Exactly reproduce the line that contains "Click the Esch/Alzette city label" and all lines after it in the entries below, through the very last line.

**** Given records ****

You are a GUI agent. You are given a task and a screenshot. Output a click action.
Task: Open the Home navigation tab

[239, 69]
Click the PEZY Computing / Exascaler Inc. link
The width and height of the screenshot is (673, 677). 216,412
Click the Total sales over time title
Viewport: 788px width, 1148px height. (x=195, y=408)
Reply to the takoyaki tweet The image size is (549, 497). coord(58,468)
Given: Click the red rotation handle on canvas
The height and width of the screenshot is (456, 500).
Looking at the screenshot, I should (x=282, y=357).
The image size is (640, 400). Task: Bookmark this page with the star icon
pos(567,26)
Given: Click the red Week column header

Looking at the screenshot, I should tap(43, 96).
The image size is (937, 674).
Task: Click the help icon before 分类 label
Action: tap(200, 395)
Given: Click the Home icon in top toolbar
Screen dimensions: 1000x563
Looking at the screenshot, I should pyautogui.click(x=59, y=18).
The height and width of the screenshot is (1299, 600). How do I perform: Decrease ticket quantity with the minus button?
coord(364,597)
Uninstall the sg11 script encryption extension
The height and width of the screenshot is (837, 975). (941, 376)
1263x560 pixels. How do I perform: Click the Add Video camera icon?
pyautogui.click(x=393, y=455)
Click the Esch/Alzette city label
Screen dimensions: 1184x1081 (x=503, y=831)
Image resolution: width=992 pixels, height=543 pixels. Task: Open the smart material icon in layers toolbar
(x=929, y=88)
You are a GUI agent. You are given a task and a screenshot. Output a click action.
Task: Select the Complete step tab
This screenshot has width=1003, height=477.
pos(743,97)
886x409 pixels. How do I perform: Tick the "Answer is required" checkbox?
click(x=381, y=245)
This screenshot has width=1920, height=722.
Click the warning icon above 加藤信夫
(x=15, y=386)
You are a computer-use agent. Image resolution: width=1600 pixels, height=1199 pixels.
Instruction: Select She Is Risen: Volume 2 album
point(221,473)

****

* [Answer]
Click the Esch/Alzette city label
Screen dimensions: 1184x1081 (x=503, y=831)
Image resolution: width=992 pixels, height=543 pixels. Task: Open the smart material icon in layers toolbar
(x=929, y=88)
You are a GUI agent. You are given a task and a screenshot. Output a click action.
Task: Select the Complete step tab
This screenshot has width=1003, height=477.
pos(743,97)
886x409 pixels. How do I perform: Tick the "Answer is required" checkbox?
click(x=381, y=245)
This screenshot has width=1920, height=722.
Click the warning icon above 加藤信夫
(x=15, y=386)
You are a computer-use agent. Image resolution: width=1600 pixels, height=1199 pixels.
Instruction: Select She Is Risen: Volume 2 album
point(221,473)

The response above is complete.